I am not sure of the underlying physiologic principle in which I am dragging by 7:30 p.m., ready to put myself to bed shortly after the kids go to bed, only to be hit with a burst of productive energy after the last little head hits the pillow. I jump up, my mind already racing through the to-do list. Do I do the ironing that’s been sitting there for months? Should I make a cup of tea and start the new novel I just checked out from the library? Or, maybe it’s time to tackle a huge project like organizing all four kids' school projects from kindergarten until 5th grade in a compact, visually-appealing way.
Of course, the right answer is to get to bed. That’s usually not what I select, though. Sometimes, even when I’m being good and go get ready for bed, I end up taking 20 trips up and down the stairs before I finally turn the light out. I just need to finish “one more thing” before bedtime. It is difficult to put this time — really, the only uncluttered two or three hours most working parents get — to good use.

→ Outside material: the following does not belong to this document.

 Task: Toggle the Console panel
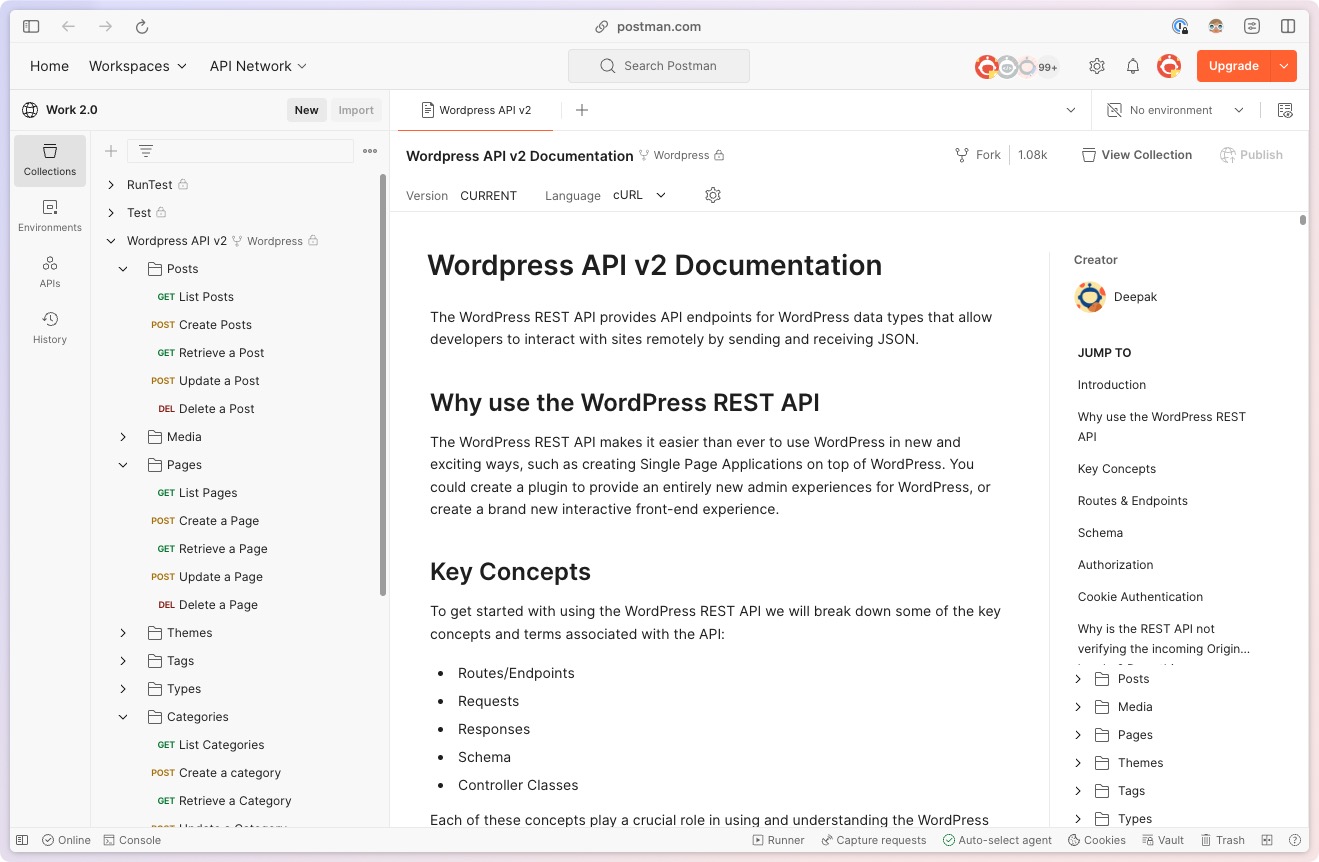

I face the same challenge at work. If I have a patient no-show, I should gain at least 20 minutes of time to finish my charts, make a phone call, sign the stacks on my desk. Instead that time seems to evaporate and I am not sure what happens to it. Why is it so difficult to use unexpected free time wisely — either going to bed or getting needed work done? I wish I had an answer.
Even though I struggle with this as much as anyone else, I have a hypothesis why this occurs in my home and office and yours as well. It is a two-part theory. The first part is that the list of things to do is simply too overwhelming. I plan to go to sleep after the last kid is in bed but when faced with a surge of energy to last another two hours, I am paralyzed by the long list of things I could or should or want to do and don’t know where to start. Instead of having a plan as to what I’m going to do, I wander aimlessly through a few different things. The second part is decision fatigue. I must make about 30,000 decisions each day. When unexpected time comes up, I simply cannot make another decision about how to triage that time and end up doing whatever is easiest — whether that’s catching up on Facebook nonsense or reorganizing the pen container on my desk.
So now, I'd like some answers. Readers, how do you use unexpected free time wisely?